January 19, 2019

Wengen, Switzerland

Wengen, Switzerland

Source: Bigstock

Do any of you know what a cisgender is? I just found out. A cisgender is a term describing someone whose gender identity matches the sex they were assigned at birth. Amazing isn’t it, that we now need a pleonasm for saying someone’s a man or a woman? I sometimes envy my Spectator colleague Jeremy when I read about his conversations with normal people while living inside a French cave. I can no longer converse with anyone who is “with it”—you know the type, the ones who think you’re a Paleolithic hunter-gatherer if you say you’re hungry, what with so many famine victims in Africa.

Last week I decided to meet with some wholesome people—eighteen South Africans, to be exact—who are the Arnold and Penelope Taylor family (we met on the Spectator cruise four years ago), sons and daughters and grandchildren. They were skiing in Wengen, so my driver took me as far as Lauterbrunnen, a village down below from where a train ferries you up to Wengen. No cars, no jet-setters, no expensive jewelry shops, but quaint little Italian and Swiss restaurants and lots and lots of young skiers. I was in a very good mood because the train was full of young American snowboarders and I didn’t once hear the f-word. Once on top, the place looked like the Russian front circa 1942. Swiss army helmets and uniforms have something Teutonic, and the army was out in force preparing the pistes for the great Lauberhorn race this coming weekend. My good mood kept increasing during lunch and with the good red wine. And there was even good news from that great land, South Africa. According to the Taylors, the hope is that a growing middle class will eventually prevail and stop the extremist black nationalists from turning the country into a basket case à la Zimbabwe. It was nice to chat with such wholesome, sporty, and polite young people. None of them knew what a cisgender is. Thank you for a great lunch and even better company, Taylor family.

“I was in a very good mood because the train was full of young American snowboarders and I didn’t once hear the f-word.”

My driver Charlie, who waited for me in Lauterbrunnen, is a terrific chef and a very devoted family man. So I had to make some trouble for him by telling him that the village where he had to spend three hours waiting is not only known for having one hour of sunshine per day in winter—it’s shaded by two mountain peaks—but is also famous for having fourteen brothels, employing only beautiful blond Scandinavian ladies trying to escape the Muslim hordes overrunning their countries. “Not thirteen, not fifteen, but fourteen,” I insisted.

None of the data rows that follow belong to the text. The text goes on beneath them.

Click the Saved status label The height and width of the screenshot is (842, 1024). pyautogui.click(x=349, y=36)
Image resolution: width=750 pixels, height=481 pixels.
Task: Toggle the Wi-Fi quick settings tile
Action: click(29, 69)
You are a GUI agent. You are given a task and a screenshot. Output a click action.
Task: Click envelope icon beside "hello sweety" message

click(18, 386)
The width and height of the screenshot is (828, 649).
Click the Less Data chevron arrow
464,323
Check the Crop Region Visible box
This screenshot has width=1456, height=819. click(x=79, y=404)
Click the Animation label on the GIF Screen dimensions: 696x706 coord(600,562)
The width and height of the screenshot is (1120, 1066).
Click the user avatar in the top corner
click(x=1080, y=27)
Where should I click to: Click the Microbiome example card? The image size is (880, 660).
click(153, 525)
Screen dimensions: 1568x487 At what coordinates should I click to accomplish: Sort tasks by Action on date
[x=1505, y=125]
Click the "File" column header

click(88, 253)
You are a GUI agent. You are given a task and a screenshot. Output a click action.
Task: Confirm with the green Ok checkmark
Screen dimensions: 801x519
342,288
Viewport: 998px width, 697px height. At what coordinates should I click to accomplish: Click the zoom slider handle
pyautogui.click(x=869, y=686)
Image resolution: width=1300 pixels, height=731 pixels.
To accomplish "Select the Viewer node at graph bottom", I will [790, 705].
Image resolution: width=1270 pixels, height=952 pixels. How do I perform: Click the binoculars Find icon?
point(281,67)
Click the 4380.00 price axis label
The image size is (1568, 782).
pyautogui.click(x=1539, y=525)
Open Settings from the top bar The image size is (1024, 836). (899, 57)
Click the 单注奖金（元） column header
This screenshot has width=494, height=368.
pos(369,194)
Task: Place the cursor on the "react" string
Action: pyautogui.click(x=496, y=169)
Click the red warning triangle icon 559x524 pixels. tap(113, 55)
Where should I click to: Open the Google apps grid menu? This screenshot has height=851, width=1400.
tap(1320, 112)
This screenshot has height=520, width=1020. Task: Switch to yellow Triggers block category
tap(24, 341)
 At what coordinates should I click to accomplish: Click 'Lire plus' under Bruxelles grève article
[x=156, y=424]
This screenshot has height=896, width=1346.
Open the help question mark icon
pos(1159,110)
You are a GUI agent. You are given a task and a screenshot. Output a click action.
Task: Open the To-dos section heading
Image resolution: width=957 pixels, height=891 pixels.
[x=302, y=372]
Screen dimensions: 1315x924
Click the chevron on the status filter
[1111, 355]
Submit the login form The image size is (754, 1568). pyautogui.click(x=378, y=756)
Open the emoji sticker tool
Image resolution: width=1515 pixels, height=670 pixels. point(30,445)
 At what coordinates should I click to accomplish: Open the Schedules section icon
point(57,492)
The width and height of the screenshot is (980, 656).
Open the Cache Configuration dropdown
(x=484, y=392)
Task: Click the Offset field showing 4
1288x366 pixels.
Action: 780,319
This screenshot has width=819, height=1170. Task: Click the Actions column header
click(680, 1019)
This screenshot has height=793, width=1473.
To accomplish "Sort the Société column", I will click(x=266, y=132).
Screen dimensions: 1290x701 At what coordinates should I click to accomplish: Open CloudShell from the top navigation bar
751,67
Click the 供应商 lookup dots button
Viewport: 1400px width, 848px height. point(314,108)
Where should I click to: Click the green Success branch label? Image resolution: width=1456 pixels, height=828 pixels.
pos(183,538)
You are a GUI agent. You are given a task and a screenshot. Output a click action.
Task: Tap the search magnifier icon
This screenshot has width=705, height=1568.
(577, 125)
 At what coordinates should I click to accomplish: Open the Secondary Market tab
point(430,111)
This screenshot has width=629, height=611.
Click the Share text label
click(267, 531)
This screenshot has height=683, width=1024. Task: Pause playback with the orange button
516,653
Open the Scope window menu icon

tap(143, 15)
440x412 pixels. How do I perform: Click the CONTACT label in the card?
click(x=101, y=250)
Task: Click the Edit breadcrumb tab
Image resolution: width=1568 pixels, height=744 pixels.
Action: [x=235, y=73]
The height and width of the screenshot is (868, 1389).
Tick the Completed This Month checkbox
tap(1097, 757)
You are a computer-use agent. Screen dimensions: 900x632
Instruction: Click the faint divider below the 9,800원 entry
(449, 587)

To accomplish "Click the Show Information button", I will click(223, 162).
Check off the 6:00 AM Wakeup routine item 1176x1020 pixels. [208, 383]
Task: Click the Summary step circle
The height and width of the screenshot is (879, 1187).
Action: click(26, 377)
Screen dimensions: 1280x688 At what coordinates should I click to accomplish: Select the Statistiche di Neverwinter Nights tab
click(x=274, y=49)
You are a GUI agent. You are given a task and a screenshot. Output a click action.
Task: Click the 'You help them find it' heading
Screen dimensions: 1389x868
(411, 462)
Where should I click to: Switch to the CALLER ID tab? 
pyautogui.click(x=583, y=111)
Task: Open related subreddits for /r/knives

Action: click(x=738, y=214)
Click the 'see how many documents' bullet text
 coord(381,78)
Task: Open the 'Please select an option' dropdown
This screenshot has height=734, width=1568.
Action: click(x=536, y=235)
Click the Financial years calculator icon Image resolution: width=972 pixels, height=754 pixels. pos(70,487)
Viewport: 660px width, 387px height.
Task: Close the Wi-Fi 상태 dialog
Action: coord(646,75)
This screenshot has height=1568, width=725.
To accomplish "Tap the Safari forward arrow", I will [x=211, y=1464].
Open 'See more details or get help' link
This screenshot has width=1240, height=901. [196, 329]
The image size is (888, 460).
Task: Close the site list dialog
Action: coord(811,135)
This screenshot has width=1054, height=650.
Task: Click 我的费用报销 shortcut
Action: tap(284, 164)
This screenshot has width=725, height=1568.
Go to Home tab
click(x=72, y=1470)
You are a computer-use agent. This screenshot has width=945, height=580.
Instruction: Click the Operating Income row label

Charlie sort of believed me, but he had his doubts. Fourteen brothels in a tiny alpine village full of blond beauties, however, would tempt the most uxorious of men. So while he was driving me back to glitzy, shitty Gstaad, I rang his wife and told her that although he never entered any of the brothels, all fourteen madams greeted him by his Christian name and seemed awfully happy to see him. She hung up on me. Charlie is a good sport and blames my indiscretions on alcohol, and the altitude, and the surprise of meeting eighteen very normal and extremely nice people in this day and age.

Never mind. The human race always seems to survive, and although it’s going to be hard, it might outlast such things as Meek Mill, Flipp Dinero, Fat Joe, Lil Uzi Vert, Lil Durk, G-Eazy, Dua Lipa, Pusha T, Offset, and others of their ilk. What are these strange names? I took them all off the gossip columns of the New York Post. Apparently they are famous and are written about and make millions saying the f-word into a mike. Once upon a time you read about Winston Guest, and Howard Cushing, and Jock Whitney, and Babe Paley. Now you read about media-empowered charlatans such as the above and also Marshmello and Busta Rhymes. Which means the world is improving. Especially when one hears the theme song of rapper Zi Savage, “F–k N—a Bitches.”

Nil desperandum. There is always the falling dusk and the whispering pines, and the snow has finally arrived just in time as the Gulf types are leaving to go back and beat up their immigrant servants.

The race with my grandson never happened because he had to go back to school in Rome. This week I’m putting on the boots—the worst part of skiing—and will go up the glacier and give it the old college try. Fifty-seven years ago I raced down the Piste Verte in Chamonix during world-championship skiing for Greece. I beat a couple of Lebanese rug salesmen and a Korean sliding down sideways. As I was the last racer to descend, the French minister of sport and conqueror of Annapurna, Maurice Herzog, came over and shook my hand. He had lost his fingers to frostbite. But he had Veronique de Montesquieu next to him, and that’s what pissed me off. She and I had something going, but she preferred a winner like Herzog. I don’t blame her, now.